Even the New Development Bank that is the most solid institutional creation of the founding BRICS members – Brazil, Russia, India, China, and South Africa – remains relatively small. It had just $26bn in assets at the end of 2022, and has suspended giving out new loans to Russia.

BRICS members were not only too divided to take up the Russian suggestion of discussing a new currency at their South African summit last year, their fear of losing access to US dollars was so great they agreed Putin was to refrain from attending the meeting.

The argument that seizing Russia’s assets risks accelerating de-dollarisation is sophomoric. It fails to consider the fundamental flaw at the heart of a structure like BRICS, or any other hypothetical political-economic tie-up of non-Western countries.

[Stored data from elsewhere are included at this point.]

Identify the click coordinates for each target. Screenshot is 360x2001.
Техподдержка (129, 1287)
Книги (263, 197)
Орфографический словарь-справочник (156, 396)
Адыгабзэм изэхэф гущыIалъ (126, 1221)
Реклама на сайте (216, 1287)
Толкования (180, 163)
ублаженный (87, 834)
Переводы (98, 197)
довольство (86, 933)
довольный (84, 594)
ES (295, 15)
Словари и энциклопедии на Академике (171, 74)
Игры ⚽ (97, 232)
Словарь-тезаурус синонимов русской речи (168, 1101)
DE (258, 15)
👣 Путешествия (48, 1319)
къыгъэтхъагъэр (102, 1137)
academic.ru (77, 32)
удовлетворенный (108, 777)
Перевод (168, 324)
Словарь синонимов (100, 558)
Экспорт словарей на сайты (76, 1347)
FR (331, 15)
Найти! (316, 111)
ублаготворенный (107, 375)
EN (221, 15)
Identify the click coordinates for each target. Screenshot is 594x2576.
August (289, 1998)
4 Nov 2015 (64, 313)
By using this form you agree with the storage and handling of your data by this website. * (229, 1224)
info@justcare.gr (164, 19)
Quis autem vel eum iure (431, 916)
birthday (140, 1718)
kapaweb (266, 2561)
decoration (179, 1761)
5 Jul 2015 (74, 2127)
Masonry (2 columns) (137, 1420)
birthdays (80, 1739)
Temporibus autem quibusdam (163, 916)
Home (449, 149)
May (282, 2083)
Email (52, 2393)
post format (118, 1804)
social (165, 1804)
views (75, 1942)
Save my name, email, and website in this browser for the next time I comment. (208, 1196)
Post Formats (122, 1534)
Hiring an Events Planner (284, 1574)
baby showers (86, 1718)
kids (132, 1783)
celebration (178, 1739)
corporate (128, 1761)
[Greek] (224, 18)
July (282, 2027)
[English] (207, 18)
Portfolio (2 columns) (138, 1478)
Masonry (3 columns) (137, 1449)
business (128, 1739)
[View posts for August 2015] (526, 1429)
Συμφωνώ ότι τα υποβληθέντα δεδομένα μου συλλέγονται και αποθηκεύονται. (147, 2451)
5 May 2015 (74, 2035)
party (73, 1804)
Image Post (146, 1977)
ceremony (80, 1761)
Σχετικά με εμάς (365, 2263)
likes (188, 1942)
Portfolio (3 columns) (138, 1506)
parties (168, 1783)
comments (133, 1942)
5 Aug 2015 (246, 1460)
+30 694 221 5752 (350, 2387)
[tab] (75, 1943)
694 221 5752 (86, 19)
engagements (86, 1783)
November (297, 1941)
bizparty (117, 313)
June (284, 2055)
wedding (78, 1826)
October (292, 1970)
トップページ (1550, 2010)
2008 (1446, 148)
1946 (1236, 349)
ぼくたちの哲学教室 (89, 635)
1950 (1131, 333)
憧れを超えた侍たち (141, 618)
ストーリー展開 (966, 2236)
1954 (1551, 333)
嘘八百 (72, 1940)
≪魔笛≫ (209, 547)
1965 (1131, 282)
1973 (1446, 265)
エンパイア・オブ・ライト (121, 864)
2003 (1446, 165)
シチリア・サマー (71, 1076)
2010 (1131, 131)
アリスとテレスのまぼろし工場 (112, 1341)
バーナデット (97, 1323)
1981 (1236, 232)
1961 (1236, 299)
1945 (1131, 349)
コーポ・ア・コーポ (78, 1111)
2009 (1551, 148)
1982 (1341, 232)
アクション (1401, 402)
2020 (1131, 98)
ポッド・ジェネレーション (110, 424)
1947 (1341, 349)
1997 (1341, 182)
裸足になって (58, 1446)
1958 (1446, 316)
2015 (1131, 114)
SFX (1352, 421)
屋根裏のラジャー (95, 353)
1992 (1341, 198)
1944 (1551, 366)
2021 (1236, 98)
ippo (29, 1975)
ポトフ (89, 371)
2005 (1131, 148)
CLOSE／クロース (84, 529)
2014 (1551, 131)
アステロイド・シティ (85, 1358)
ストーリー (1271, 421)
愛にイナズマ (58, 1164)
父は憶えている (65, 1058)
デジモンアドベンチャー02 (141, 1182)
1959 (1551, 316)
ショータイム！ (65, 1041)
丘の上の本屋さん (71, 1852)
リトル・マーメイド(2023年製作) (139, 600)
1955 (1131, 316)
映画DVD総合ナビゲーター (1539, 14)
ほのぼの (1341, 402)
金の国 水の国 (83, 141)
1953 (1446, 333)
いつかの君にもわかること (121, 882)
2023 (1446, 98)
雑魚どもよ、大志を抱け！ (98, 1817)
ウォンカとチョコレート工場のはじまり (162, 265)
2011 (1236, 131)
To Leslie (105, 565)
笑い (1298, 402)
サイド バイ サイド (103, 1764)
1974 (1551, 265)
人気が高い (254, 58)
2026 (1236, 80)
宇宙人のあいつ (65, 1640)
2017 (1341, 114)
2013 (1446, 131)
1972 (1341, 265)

For the major BRICS members not only have disparate and often competing geopolitical interests – which they may occasionally leave aside to ally around pushing back on US hegemony – but they also run substantial trade surpluses, i.e. they export more than they import.

Thus, their borrowing needs are secondary to their need to find a safe haven for the earnings they gain from selling goods to the rest of the world, whether it be manufactured goods in India or China’s case or commodities in Russia and Brazil’s. It is not that the US dollar and all of Washington’s laws and regulations that come along with holding it is their ideal instrument for banking these earnings.

But they need deficit markets like the US’s that import such capital to put their earnings to use. And unlike their own currencies, they want currencies that lack capital controls to ensure these funds can be moved abroad. The only real alternative to the US dollar – because it also lacks capital controls and is the currency of another large deficit market – is the euro.

If the US and Europe do proceed as they should and seize Russia’s funds, it may increase some other countries’ desire to move away from the dollar, but it will not erase the structural challenges to doing so.

The second reason for Western skittishness comes from the fact that they prefer to talk about operating in a “rules-based system” and to paint Putin and his ilk as the greatest threat to that system. Arguments that seizing Russia’s assets violates a principle of sovereign immunity or does not comport with principles or international law are baseless. The move is after all a response to Russia’s own violation of these principles and is only being held to account for its action.

The idea that the international order is based on a series of rules or laws is fallacious. After all, even if there was the will, no other country had the ability to hold Washington to account for its 2003 invasion of Iraq and the devastating aftermath thereof. A precedent that would have raised the cost of doing so would be no bad thing.

Solidifying the principle that unilateral aggression or annexation of territory should cause a sovereign’s position under international law to be weakened is precisely the kind of thing that a just rules-based order should seek to implement. If the West’s use of its financial might must make it right, so be it.

Time is of the essence as Russia has substantially increased its missile and drone attacks against Ukraine in recent weeks and Putin seeks to further deter Western support for Kyiv. Seizing Russia’s frozen assets is not just the most effective way to ensure that Ukraine can continue to resist Putin’s onslaught, but it can also dissuade future such aggression by any power.

The views expressed in this article are the author’s own and do not necessarily reflect Al Jazeera’s editorial stance.